**Exercise requirements**
Pictures are to be left out. Copy exactly, and only, the lines from the start of the entries below to the line with "This screenshot has width=856, height=458.", both included.
** Opening Source material block **
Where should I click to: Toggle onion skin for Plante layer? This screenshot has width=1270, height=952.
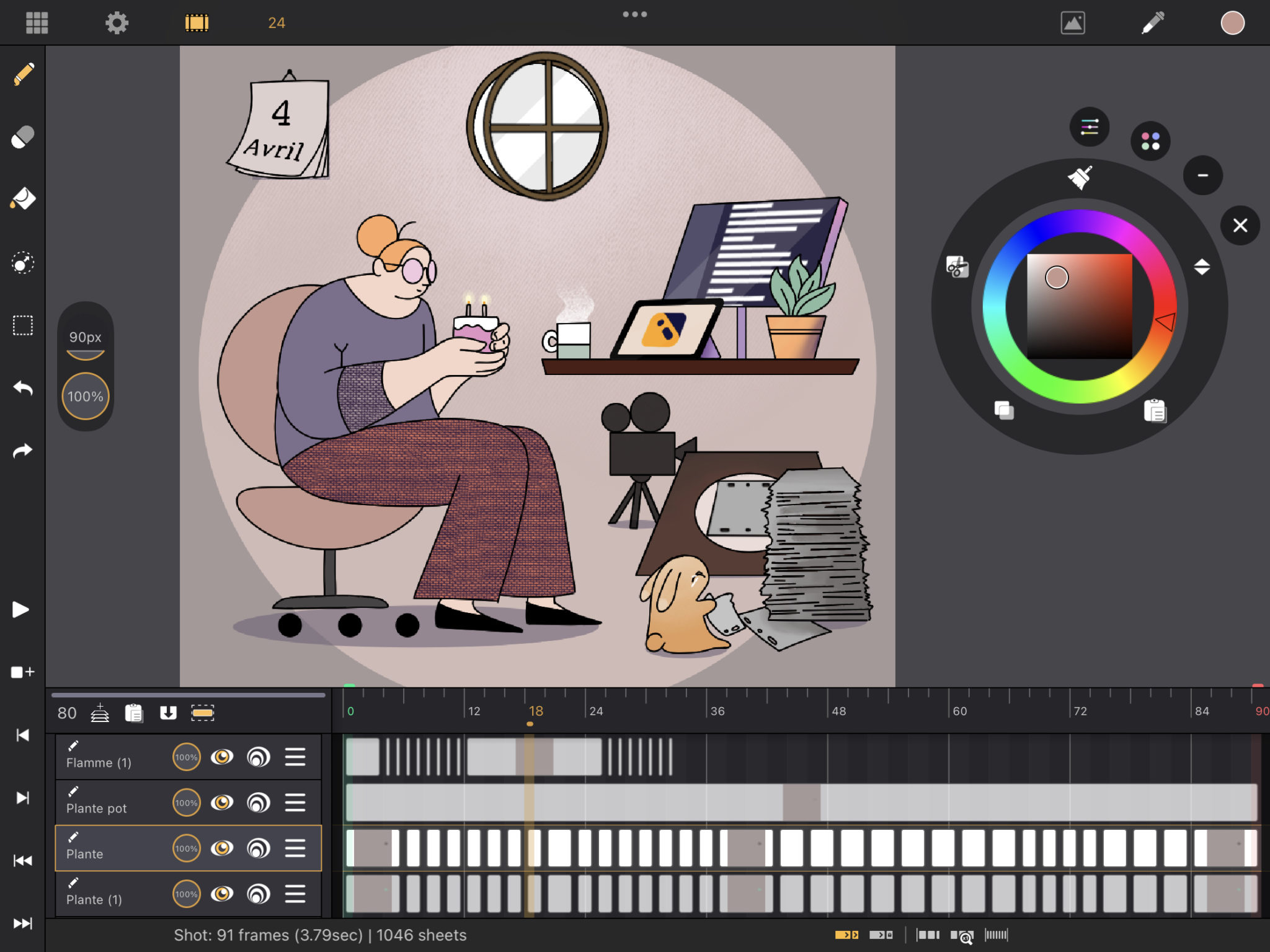click(x=259, y=848)
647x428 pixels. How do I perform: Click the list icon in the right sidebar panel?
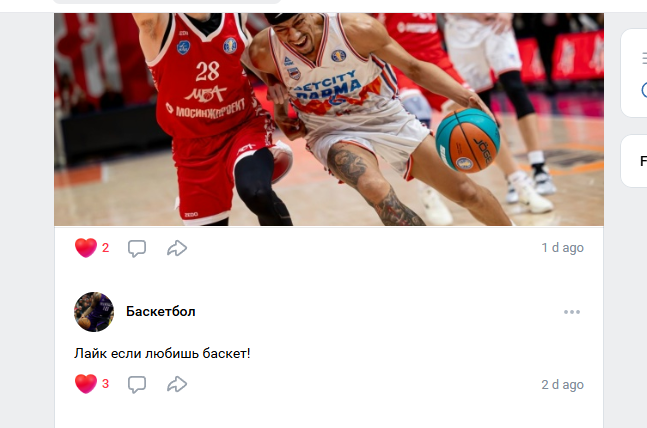tap(644, 58)
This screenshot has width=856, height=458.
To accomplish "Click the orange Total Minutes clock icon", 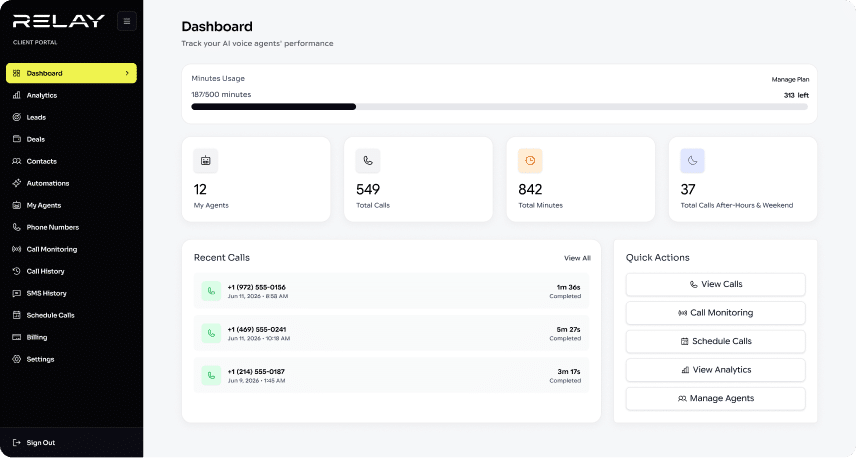I will click(x=530, y=160).
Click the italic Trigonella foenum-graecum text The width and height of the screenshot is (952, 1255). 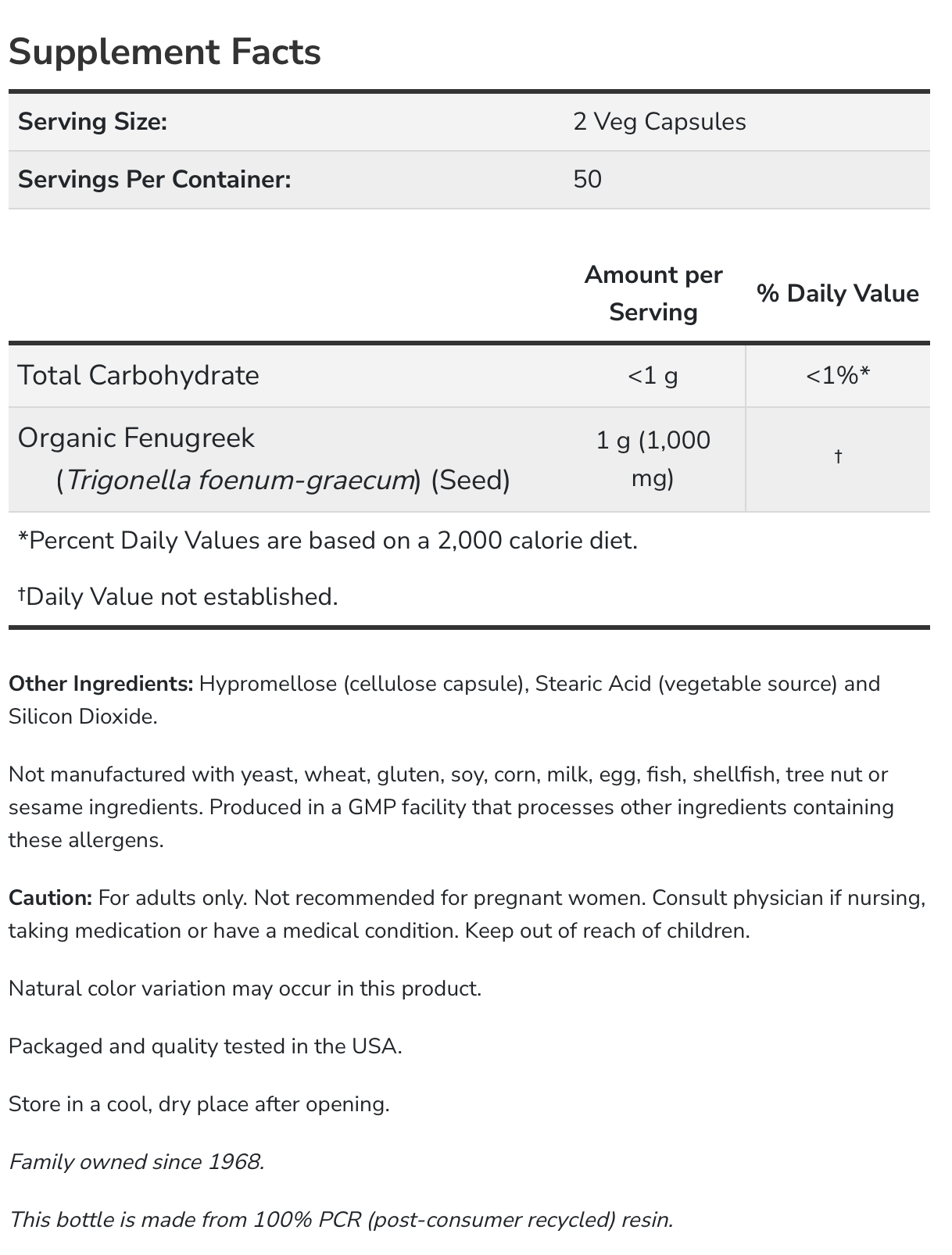[x=239, y=480]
** Closing Source material block **
**Answer for the task**
Where should I click to: Toggle onion skin for Plante layer? This screenshot has width=1270, height=952.
click(x=259, y=848)
647x428 pixels. How do I perform: Click the list icon in the right sidebar panel?
tap(644, 58)
This screenshot has width=856, height=458.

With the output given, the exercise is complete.